I’m not sure. I’m blaming it on the jet lag.

 

What is your earliest memory?

Talking to my great grandfather’s ghost through a picture window on our farm in Tuscaloosa, Alabama.

 

I thought you OD’d.

Is that a question?

 

I mean, I keep hearing rumors that you OD’d –- what’s up with that?

I‘ve heard those rumors, as well – apparently, fans and others can’t understand why I would choose to lay low in New Orleans as opposed to whoring out my celebrity status after White Zombie broke up, so therefore I must be dead. I must say I appreciate the rock’n’roll ending they’ve given me, up there in the company with Hendrix and Joplin with the whole OD thing. It’s especially amusing since I never did any hard drugs, ever. In the past fifteen years I’ve had to respond to the question “Are you dead?” at three different points. It’s always an interesting phonecall to receive, and perhaps next time I will say “yes” just to see what happens.

 

It’s been fifteen years since White Zombie broke up –- why a book on your days in the band now?
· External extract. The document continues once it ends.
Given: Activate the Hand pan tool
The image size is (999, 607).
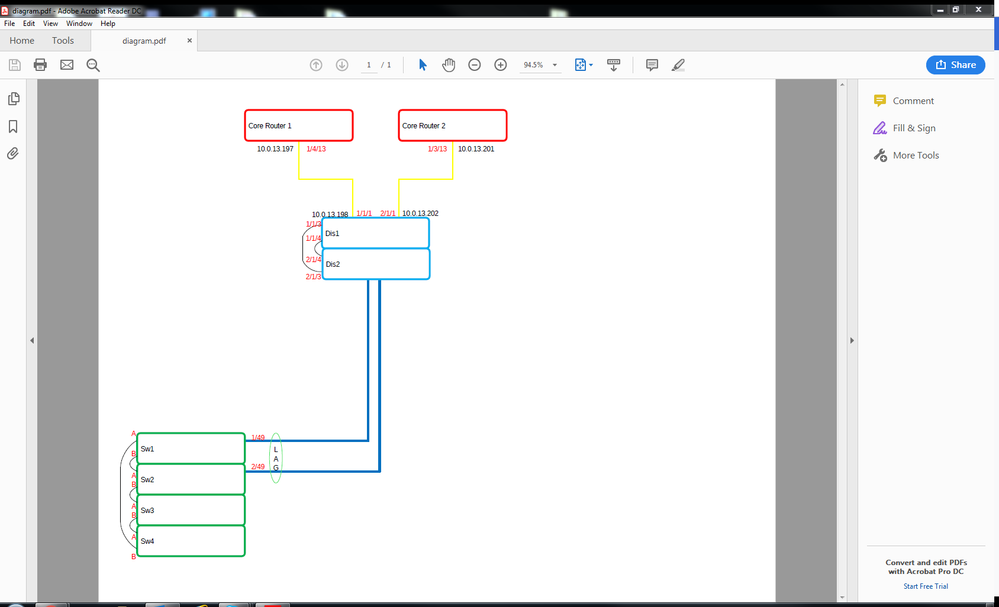Looking at the screenshot, I should click(449, 65).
It was in reaction to going through my storage room two years ago – I found about ten boxes labeled White Zombie, and began to open them up for the first time since I packed them and shipped them to New Orleans in 1996. This was because our management had contacted me for tidbits for our upcoming boxset at the time. With dread I went to dig through my boxes. What had ended as a bad memory suddenly exposed itself to me for what it was –- an amazing, triumphant adventure in an era that not many people know about, unless they were there. The whole story of us coming out of the ratty, arty Lower East Side and becoming a huge 90’s metal band is ridiculous in itself, but those bands, the intensity and extreme testosterone-driven music – it just brought back a whole world that is so distant now. I felt the need to share it.

 

Do you consider this a coffee table book, or something else?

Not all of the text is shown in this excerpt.